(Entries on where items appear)
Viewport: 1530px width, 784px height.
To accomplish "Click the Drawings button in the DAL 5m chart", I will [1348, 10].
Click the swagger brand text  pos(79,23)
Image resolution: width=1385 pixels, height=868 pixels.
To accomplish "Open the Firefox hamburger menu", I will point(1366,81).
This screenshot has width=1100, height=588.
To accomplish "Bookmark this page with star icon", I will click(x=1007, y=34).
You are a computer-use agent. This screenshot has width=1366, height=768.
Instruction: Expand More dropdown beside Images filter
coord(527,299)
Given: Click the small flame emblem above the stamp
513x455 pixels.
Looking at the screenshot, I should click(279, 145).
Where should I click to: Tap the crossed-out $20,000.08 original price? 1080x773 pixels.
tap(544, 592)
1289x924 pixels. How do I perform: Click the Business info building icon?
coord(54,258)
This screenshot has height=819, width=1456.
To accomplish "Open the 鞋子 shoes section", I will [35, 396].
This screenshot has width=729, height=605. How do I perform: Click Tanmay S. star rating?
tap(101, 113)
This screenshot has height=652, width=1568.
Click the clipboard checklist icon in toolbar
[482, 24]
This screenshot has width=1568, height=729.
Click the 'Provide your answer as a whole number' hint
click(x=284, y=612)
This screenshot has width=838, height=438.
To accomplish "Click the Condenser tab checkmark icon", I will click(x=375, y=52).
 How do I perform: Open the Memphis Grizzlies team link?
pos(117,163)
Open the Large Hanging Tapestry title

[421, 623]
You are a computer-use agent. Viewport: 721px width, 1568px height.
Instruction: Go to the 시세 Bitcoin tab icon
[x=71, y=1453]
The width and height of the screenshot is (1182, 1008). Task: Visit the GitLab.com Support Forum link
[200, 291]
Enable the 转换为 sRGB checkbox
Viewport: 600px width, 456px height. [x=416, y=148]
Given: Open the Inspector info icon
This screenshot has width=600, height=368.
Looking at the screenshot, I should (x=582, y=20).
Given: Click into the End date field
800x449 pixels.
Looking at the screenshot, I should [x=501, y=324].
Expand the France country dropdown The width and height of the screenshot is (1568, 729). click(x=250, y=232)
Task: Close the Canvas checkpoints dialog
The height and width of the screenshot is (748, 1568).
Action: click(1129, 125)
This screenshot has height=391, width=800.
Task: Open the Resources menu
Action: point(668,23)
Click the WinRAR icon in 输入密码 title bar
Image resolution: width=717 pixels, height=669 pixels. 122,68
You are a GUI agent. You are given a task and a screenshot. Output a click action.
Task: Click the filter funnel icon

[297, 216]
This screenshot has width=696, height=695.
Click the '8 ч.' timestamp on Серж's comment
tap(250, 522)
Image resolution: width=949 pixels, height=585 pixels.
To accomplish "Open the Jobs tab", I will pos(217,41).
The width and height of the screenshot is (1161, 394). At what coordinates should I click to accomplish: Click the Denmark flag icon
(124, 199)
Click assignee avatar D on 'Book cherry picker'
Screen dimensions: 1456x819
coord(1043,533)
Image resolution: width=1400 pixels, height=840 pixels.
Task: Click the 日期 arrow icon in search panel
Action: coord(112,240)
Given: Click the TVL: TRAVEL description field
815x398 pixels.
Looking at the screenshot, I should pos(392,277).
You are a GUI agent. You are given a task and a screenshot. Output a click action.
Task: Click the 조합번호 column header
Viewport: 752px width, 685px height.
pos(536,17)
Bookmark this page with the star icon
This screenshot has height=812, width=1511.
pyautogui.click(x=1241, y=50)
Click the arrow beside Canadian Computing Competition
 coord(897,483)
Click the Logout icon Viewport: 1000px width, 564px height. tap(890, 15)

- YOUR INSTRUCTIONS -
Copy out every line of the records, starting from the first line and ending with the one that contains "Looking at the screenshot, I should click(279, 145).", including that line.

- TASK ANSWER -
Viewport: 1530px width, 784px height.
To accomplish "Click the Drawings button in the DAL 5m chart", I will [1348, 10].
Click the swagger brand text  pos(79,23)
Image resolution: width=1385 pixels, height=868 pixels.
To accomplish "Open the Firefox hamburger menu", I will point(1366,81).
This screenshot has width=1100, height=588.
To accomplish "Bookmark this page with star icon", I will click(x=1007, y=34).
You are a computer-use agent. This screenshot has width=1366, height=768.
Instruction: Expand More dropdown beside Images filter
coord(527,299)
Given: Click the small flame emblem above the stamp
513x455 pixels.
Looking at the screenshot, I should click(279, 145).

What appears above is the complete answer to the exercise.